There are two basic approaches to the design and analysis of an MBC
In case the items in an MBC test are selectable options or accessories offered as an extension to a core product, the influence of the basic features of the core product should be known or evaluated independently from MBC. It is usually the product and its properties that have the highest influence on the acquisition and/or retention of customers. The number of the basic features and selectable options is often so high that the exhaustive testing of all their combinations separately is intractable. However, the options can be made into several (a priori most influential) packages and included in the test of the core product as levels of an additional attribute. These "representative" packages serve as "group levels" of the available options and their attractiveness. In this way, it is possible to assess the influence of the availability of the options on acceptance of the core product. The selection of the representative options and their presentation in the test is critical and must be done with the utmost caution and expertise. If their design conforms to the statistical rules of DOE (Design of Experiments) the obtained data can be merged with the data from an MBC test aimed at the options alone.
The stated demand for the options obtained from an MBC is assessed given the core product acceptability. The test of options alone will not provide information on a possible change in the attractiveness of the core product. The main advantage of an MBC lies in the ability to test a large number of options. Up to 25 options have been tested without a noticeable decrease in performance. It is probable that the number can be even higher without the excessive deterioration of the reliability of estimated parameters.

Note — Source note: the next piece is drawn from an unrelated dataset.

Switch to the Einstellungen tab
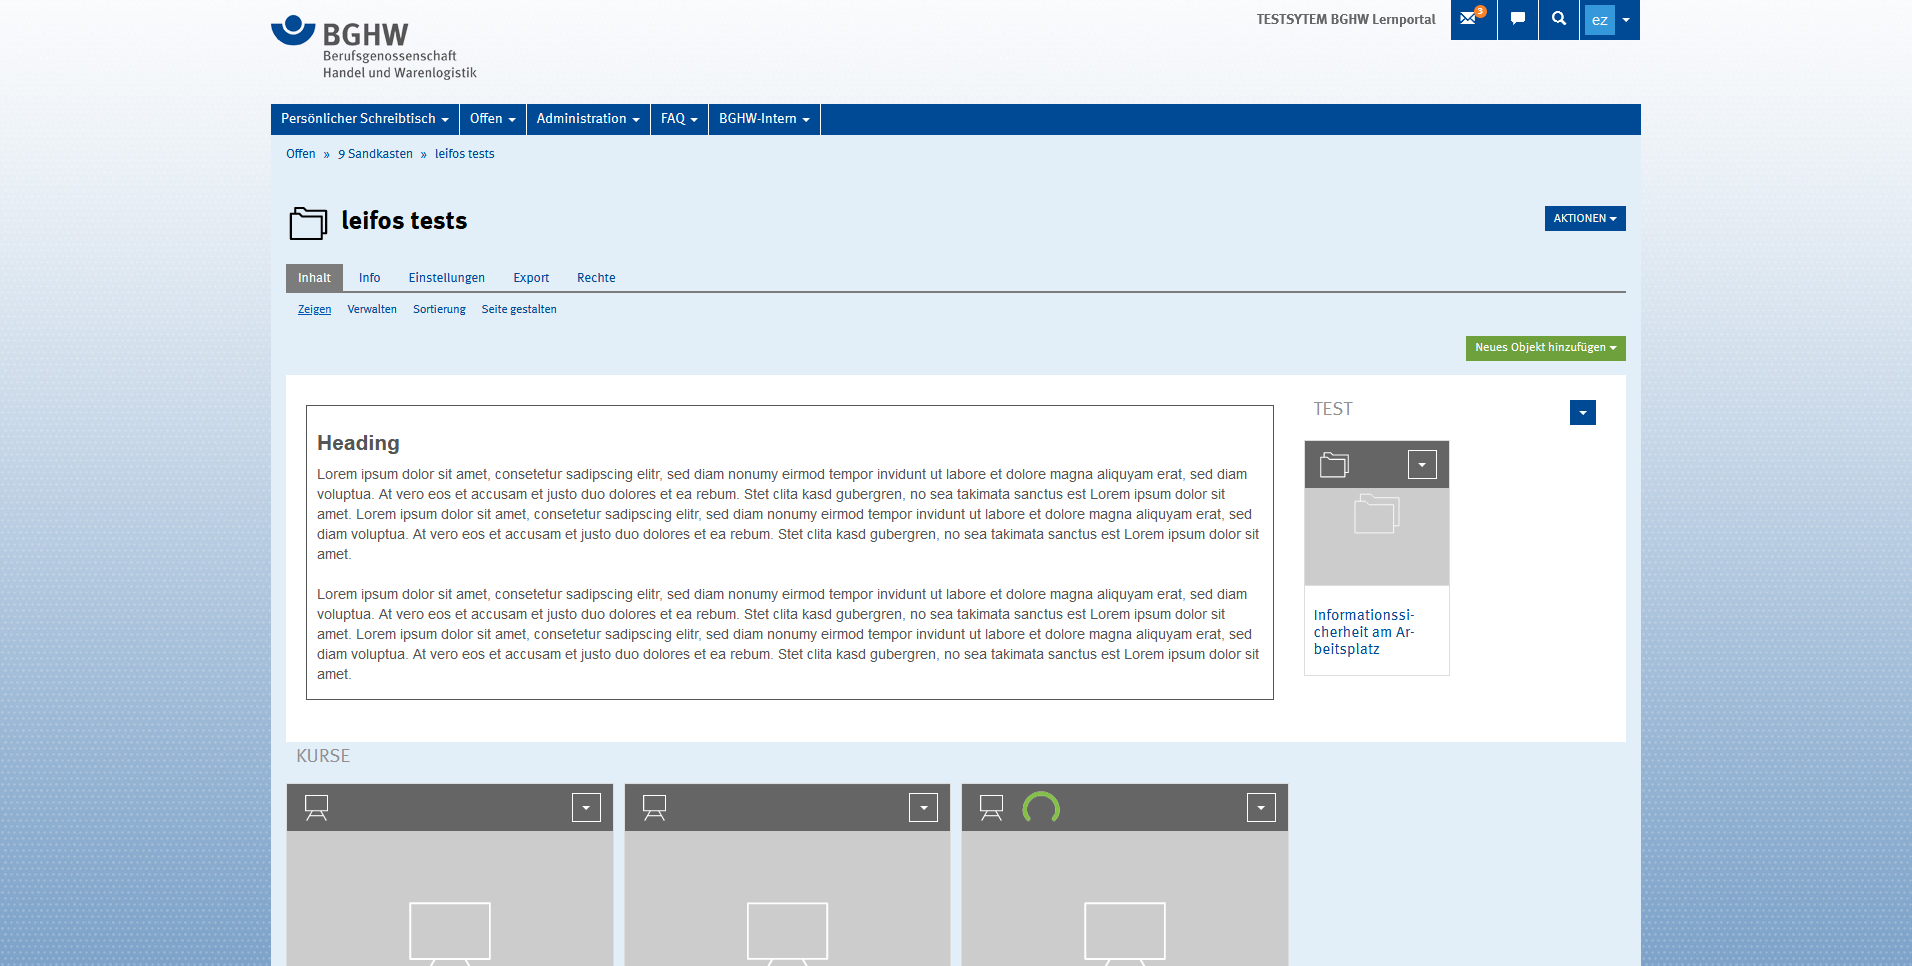Screen dimensions: 1912x966 click(446, 278)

The applications we had carried out so far dealt mostly with options of banking and telecommunication products and services and were used as extensions of the conjoint market simulators. They cannot be presented here for apparent reasons.

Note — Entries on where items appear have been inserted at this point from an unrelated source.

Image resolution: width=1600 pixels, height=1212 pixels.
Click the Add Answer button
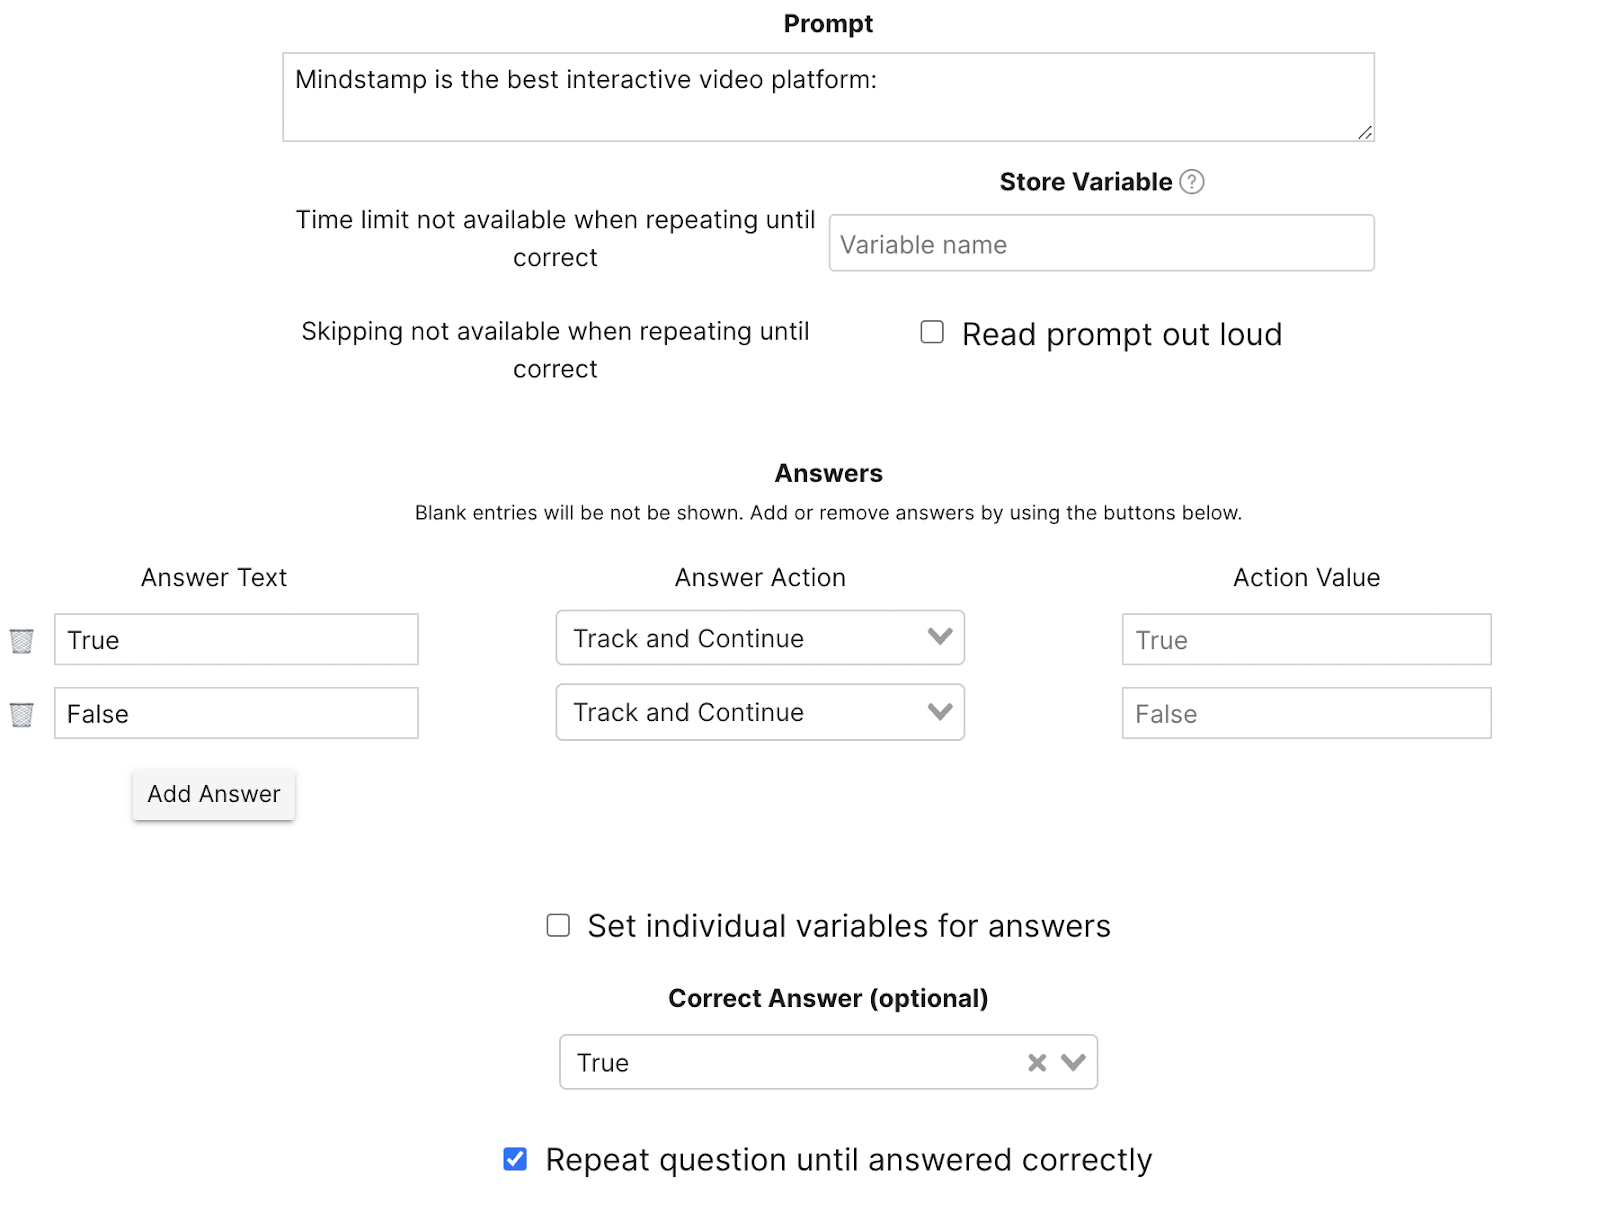(x=213, y=794)
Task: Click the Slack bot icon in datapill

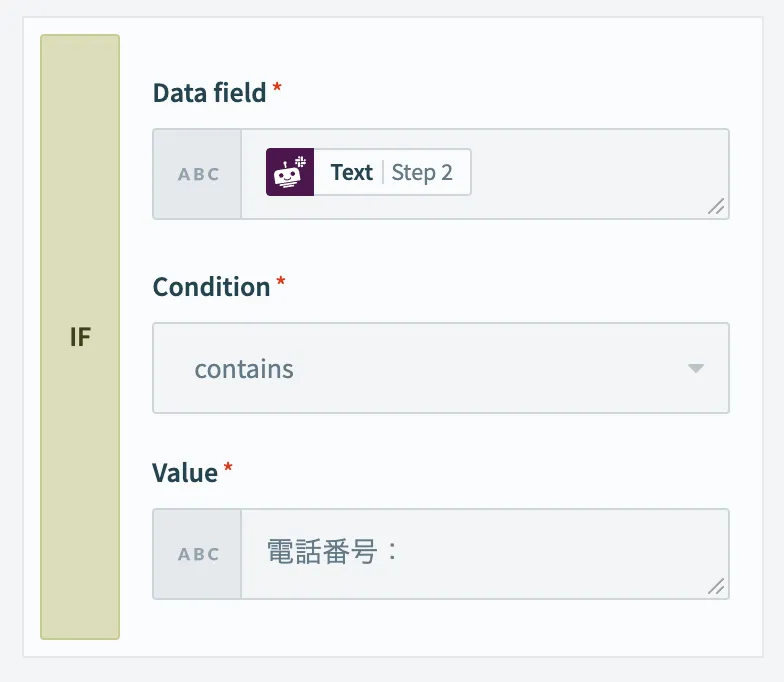Action: [290, 172]
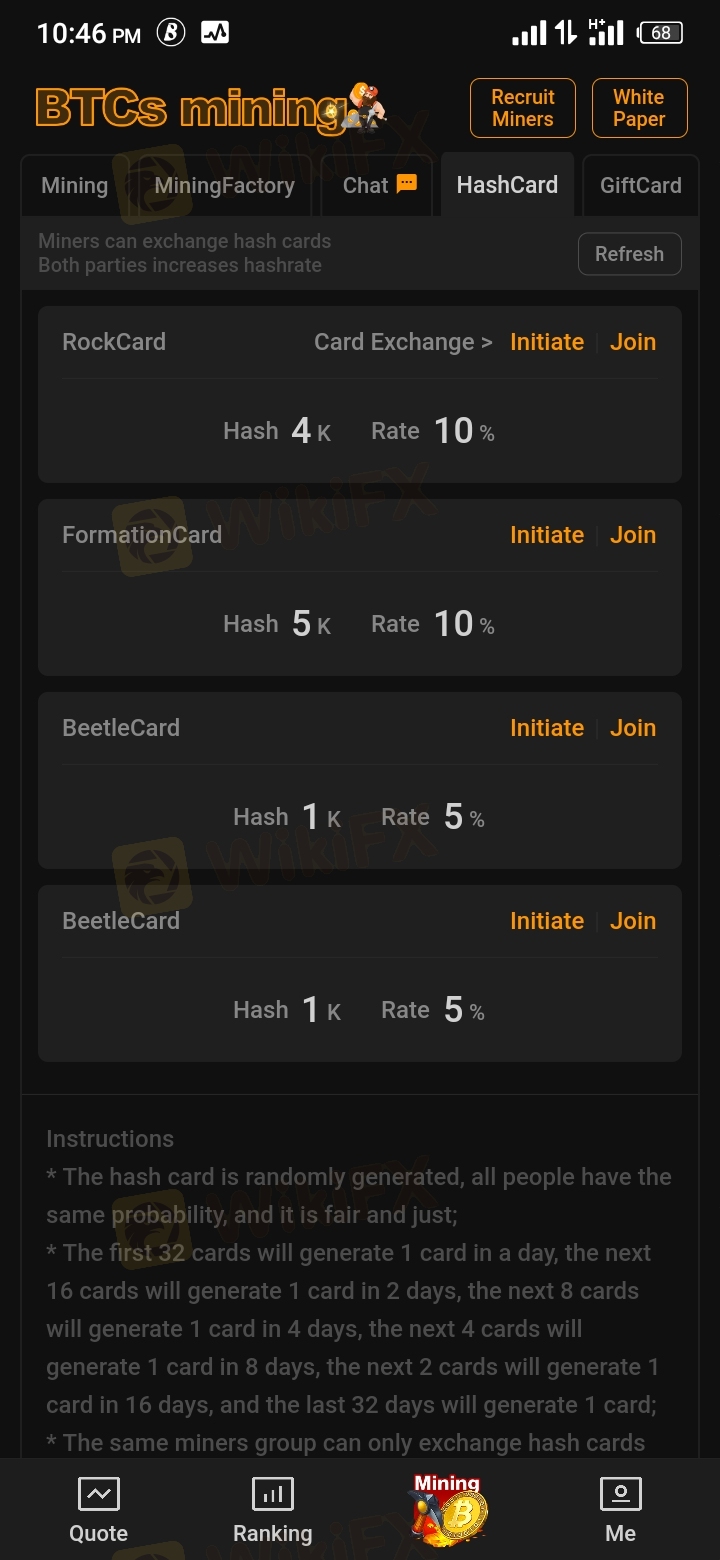This screenshot has height=1560, width=720.
Task: Switch to the Mining tab
Action: pyautogui.click(x=74, y=185)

Combining multiple items into bundles is a common strategy when preferences and willingness to pay (WTP) vary across individuals. In turn, offering multiple items individually may yield the maximum profit. MBC is a natural method of help in the decision of which of the approaches to choose.The options included in each of the packages must address a substantial fraction of the potential target for the core product. Segmentation of the target by the expected interest in options can be done with LCA - Latent Class Analysis. To find the most appealing package (or packages) for each of the segments the portfolio optimization is a possible way.
Compared to the idea of "select from all possible aspects and combine them" used in product configurators, a low number of ready-made packages makes the decision for a customer much easier. Such packages should selected from several properly tested packages. Composition of packages is often restricted as not any aspect can be combined with any other aspect. The MBC test method is not suitable. The dual-MaxDiff-based package test can be used with the advantage of providing a view of the influence the aspects of the packages have.